ASSIGNMENT
Using the listing below, show all lines that hold the word "coordinates".

THE DATA
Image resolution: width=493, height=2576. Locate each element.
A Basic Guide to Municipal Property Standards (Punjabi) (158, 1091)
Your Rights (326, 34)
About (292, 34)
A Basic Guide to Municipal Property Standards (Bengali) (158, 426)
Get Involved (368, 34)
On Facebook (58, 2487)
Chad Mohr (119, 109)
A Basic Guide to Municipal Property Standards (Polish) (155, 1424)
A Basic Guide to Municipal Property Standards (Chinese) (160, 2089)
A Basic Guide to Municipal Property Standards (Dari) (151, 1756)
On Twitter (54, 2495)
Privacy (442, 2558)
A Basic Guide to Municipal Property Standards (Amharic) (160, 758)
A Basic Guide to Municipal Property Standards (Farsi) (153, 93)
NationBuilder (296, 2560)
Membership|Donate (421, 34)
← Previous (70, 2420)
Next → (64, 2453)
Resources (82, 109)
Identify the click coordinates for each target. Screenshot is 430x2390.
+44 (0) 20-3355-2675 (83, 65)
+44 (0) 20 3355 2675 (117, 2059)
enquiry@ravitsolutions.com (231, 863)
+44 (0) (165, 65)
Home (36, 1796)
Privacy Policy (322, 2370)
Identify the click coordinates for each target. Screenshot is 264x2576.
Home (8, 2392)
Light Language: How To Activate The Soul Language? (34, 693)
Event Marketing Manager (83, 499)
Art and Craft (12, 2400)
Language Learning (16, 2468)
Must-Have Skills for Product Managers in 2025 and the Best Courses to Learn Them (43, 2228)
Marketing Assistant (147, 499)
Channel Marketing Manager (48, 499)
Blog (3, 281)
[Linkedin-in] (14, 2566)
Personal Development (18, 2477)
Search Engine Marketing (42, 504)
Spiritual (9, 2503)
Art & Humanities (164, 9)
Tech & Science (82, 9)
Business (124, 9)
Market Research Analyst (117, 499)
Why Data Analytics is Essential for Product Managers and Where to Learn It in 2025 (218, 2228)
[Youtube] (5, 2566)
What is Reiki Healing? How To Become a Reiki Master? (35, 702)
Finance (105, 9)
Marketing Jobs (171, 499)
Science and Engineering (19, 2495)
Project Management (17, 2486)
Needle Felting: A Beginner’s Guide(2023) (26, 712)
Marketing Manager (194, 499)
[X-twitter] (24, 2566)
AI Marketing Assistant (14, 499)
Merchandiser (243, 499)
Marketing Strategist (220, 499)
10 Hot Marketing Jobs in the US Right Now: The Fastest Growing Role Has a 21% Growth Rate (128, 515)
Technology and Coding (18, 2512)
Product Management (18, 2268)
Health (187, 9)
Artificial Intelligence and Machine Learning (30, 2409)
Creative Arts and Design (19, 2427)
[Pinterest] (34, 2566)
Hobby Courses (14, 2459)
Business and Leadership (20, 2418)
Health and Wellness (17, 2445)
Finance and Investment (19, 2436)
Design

ANSWER TO THIS TASK
Identify the click coordinates for each target. Screenshot is 430x2390.
Identify the click coordinates for each target. Screenshot is 264x2576.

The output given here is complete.